── Record extracts ──
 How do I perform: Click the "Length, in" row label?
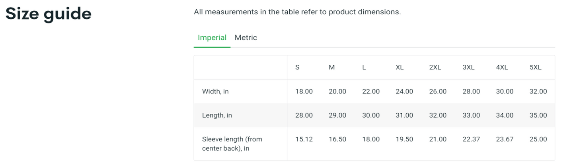(x=217, y=115)
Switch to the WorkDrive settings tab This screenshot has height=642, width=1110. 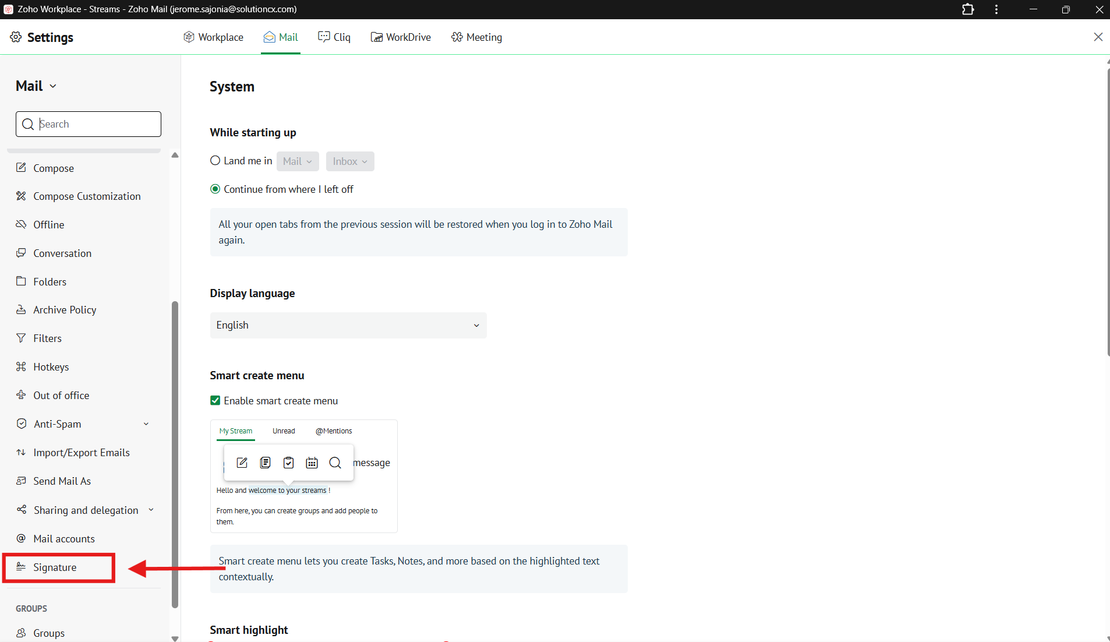click(401, 37)
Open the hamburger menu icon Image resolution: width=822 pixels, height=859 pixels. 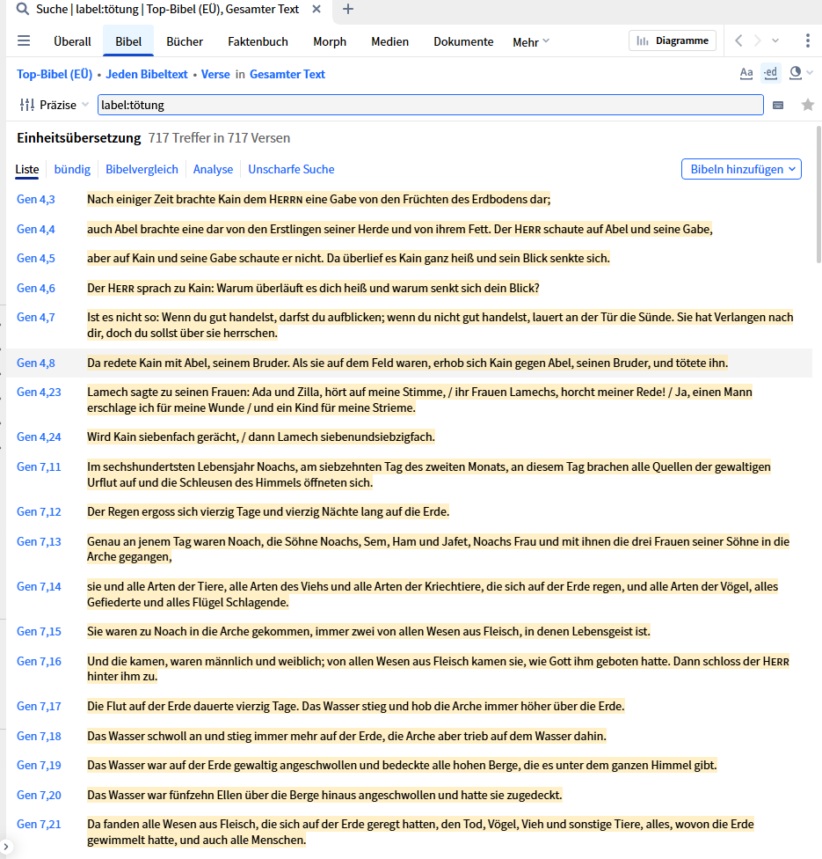[x=24, y=40]
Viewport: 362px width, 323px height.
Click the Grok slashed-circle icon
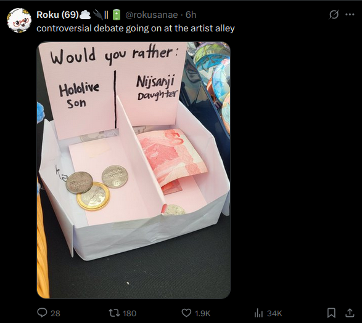(334, 15)
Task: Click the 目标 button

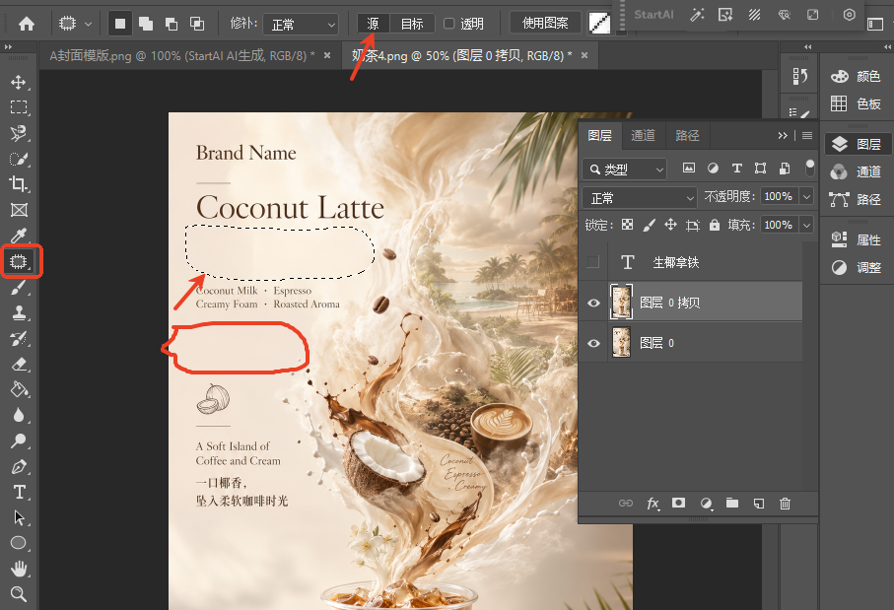Action: pyautogui.click(x=412, y=24)
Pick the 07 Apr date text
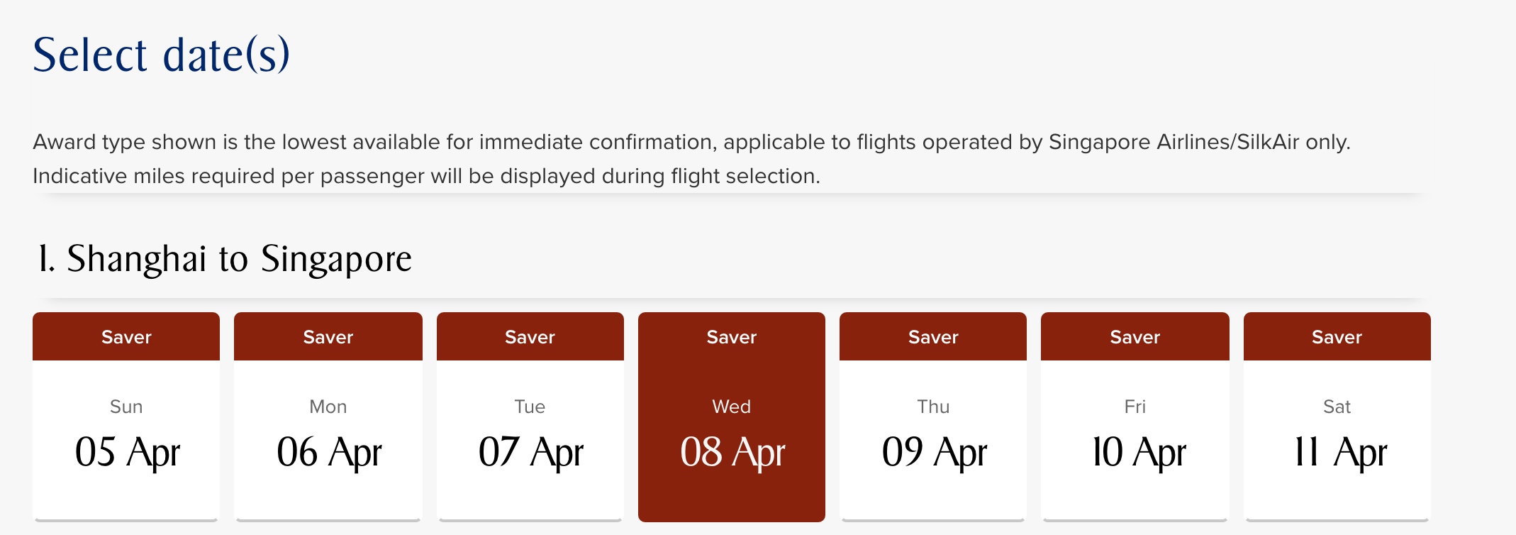 pyautogui.click(x=530, y=452)
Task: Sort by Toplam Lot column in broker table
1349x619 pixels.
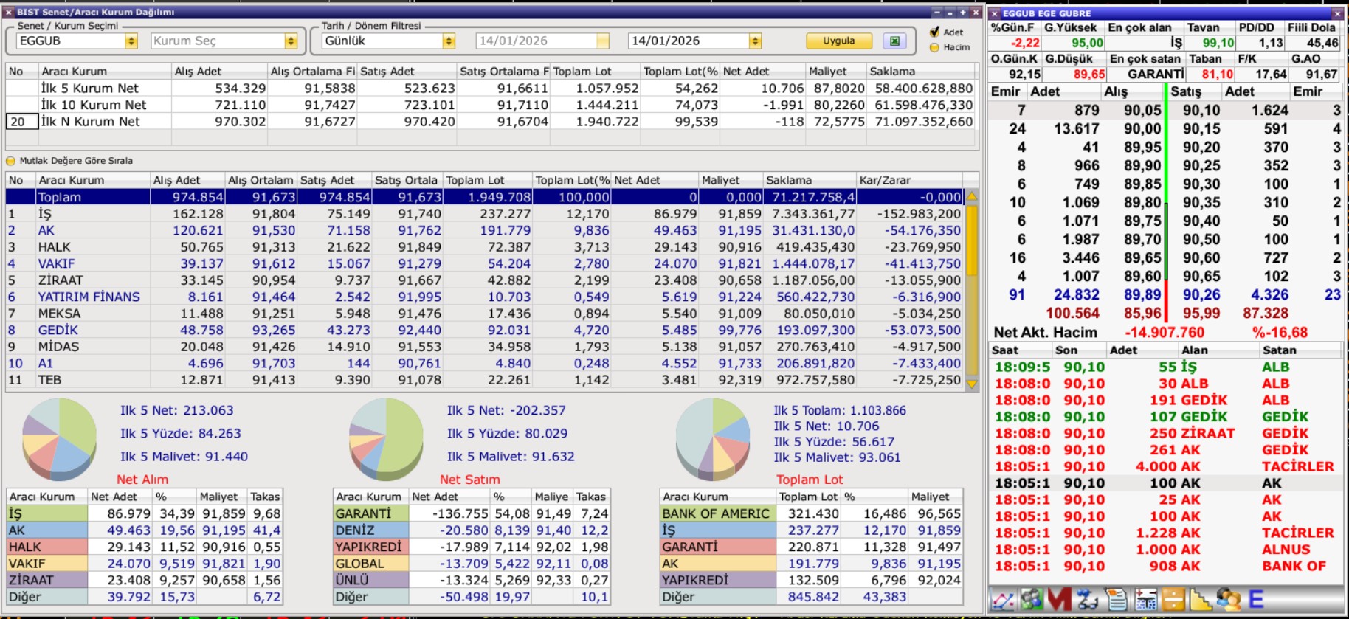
───
The task
The copy starts at the line holding "Task: Click the 目标 button" and ends at the last line of the records above. Transcribe those lines exactly, pictures excluded.

Written reply
Task: Click the 目标 button

Action: pyautogui.click(x=412, y=24)
Pick the 07 Apr date text
 pyautogui.click(x=530, y=452)
Task: Sort by Toplam Lot column in broker table
1349x619 pixels.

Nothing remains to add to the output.